DASWATI.ID – Kisah pilu menyelimuti keluarga Pratama Wijaya Kusuma, seorang mahasiswa Bisnis Digital angkatan 2024 Fakultas Ekonomi dan Bisnis (FEB) Universitas Lampung, yang meninggal dunia pada 28 April 2025 setelah menjalani perawatan.
Kematian Pratama Wijaya Kusuma diduga kuat terkait dengan kekerasan yang dialaminya saat mengikuti pendidikan dasar (diksar) organisasi Mahasiswa Ekonomi Pencinta Lingkungan (Mahepel) Unila. Diksar tersebut berlangsung di Desa Talang Mulya, Pesawaran, pada 10-14 November 2024.
Malam Kepulangan yang Berujung Tragedi
Wirna Wani, ibunda almarhum Pratama Wijaya Kusuma, mengenang malam putranya kembali dari diksar.

Bagian Data =>

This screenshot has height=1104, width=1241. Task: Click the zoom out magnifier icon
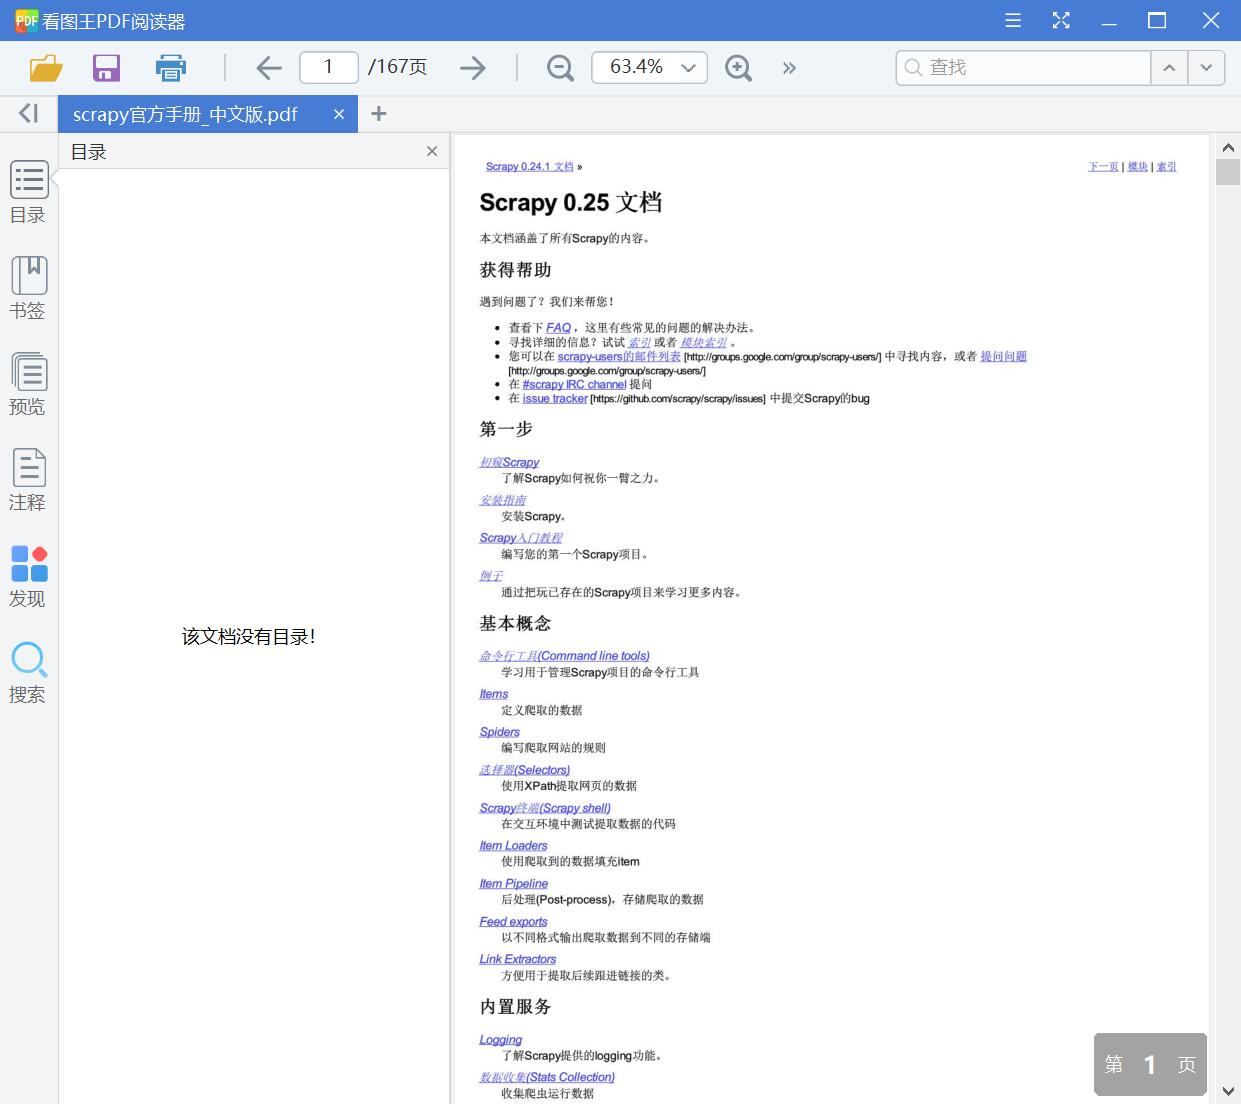click(x=560, y=68)
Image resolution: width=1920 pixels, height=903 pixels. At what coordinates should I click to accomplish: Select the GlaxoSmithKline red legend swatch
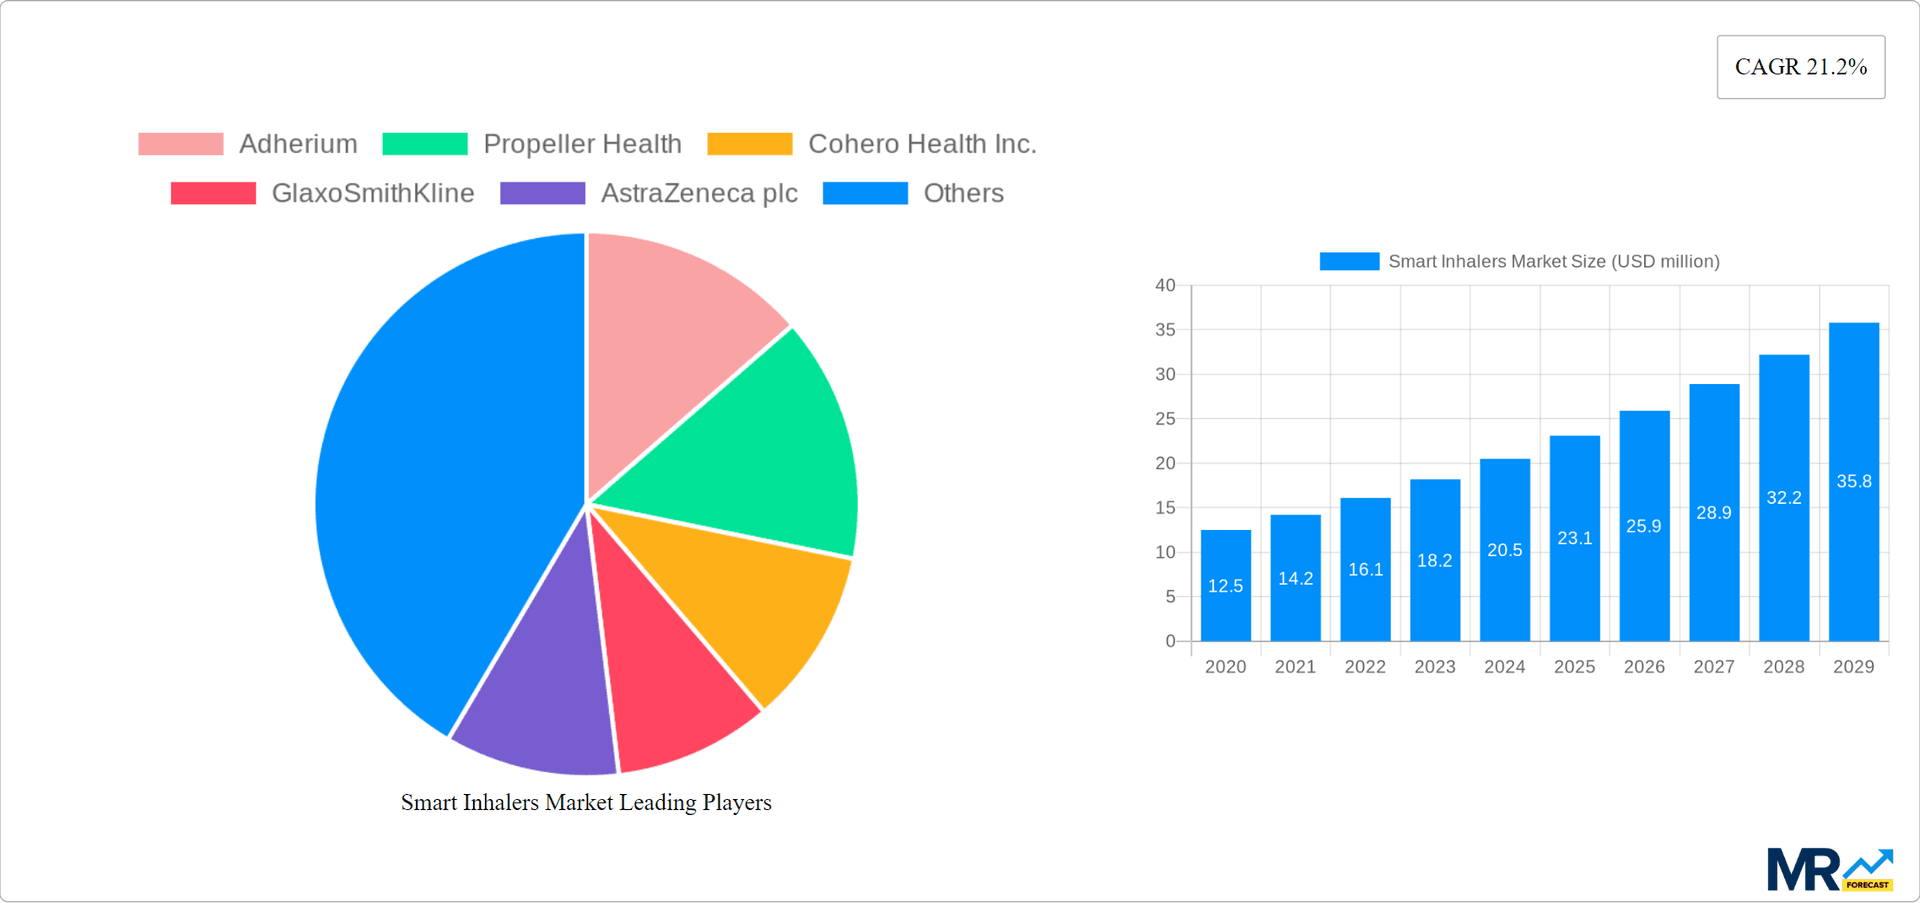pyautogui.click(x=214, y=192)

Tugas Latihan 1 => Salin tanpa perubahan bagian berita tentang kematian mahasiswa Unila yang diawali kata-kata berisi "DASWATI.ID – Kisah" dan diakhiri dengan "kembali dari diksar.".
Tugas Latihan 2 => Teruskan berita tentang kematian mahasiswa Unila itu, mulai setelah kalimat terakhirnya.

Jawaban Tugas 1 =>
DASWATI.ID – Kisah pilu menyelimuti keluarga Pratama Wijaya Kusuma, seorang mahasiswa Bisnis Digital angkatan 2024 Fakultas Ekonomi dan Bisnis (FEB) Universitas Lampung, yang meninggal dunia pada 28 April 2025 setelah menjalani perawatan.
Kematian Pratama Wijaya Kusuma diduga kuat terkait dengan kekerasan yang dialaminya saat mengikuti pendidikan dasar (diksar) organisasi Mahasiswa Ekonomi Pencinta Lingkungan (Mahepel) Unila. Diksar tersebut berlangsung di Desa Talang Mulya, Pesawaran, pada 10-14 November 2024.
Malam Kepulangan yang Berujung Tragedi
Wirna Wani, ibunda almarhum Pratama Wijaya Kusuma, mengenang malam putranya kembali dari diksar.

Jawaban Tugas 2 =>
“Dia minta dijemput udah malam. Terus saya jemput kira-kira jam 10-an. Dia kelaparan. Dia minta cari mie ayam, kita cari, udah dapat kita pulang,” tutur Wirna Wani dengan isak tangis didampingi tiga orang kuasa hukumnya dari LBH Sungkai Bunga Mayang di Mapolda Lampung, Selasa (3/6/2025).
Baca Juga: Polda Lampung Dalami Kasus Kematian Pratama Wijaya Kusuma
Namun, sesampainya di rumah, Pratama bahkan belum sempat menyentuh mie ayamnya. Begitu duduk, ia langsung pingsan.
Melihat kondisi anaknya yang tak sadarkan diri, Wirna menjerit dan menangis. Ia segera memeriksa Pratama dan menemukan banyak luka di tangannya, yang sempat ia abadikan dengan foto.
Pratama baru siuman sekitar pukul 8 pagi keesokan harinya, setelah sebelumnya mengerang kesakitan pada pukul 03.00 dini hari.
Ancaman di Balik Luka dan Ketakutan Pratama
Ketika Wirna Wani mencoba mengajak anaknya berobat ke rumah sakit, Pratama menolak dengan alasan yang membuat hati sang ibu teriris.
“Sempat saya ajak berobat. Kita berobat di Puskesmas RBI (Rajabasa Indah). Di RBI ditangani. Saya ajak ke rumah sakit dia nggak mau. Konon katanya nyawanya diancam,” kata dia.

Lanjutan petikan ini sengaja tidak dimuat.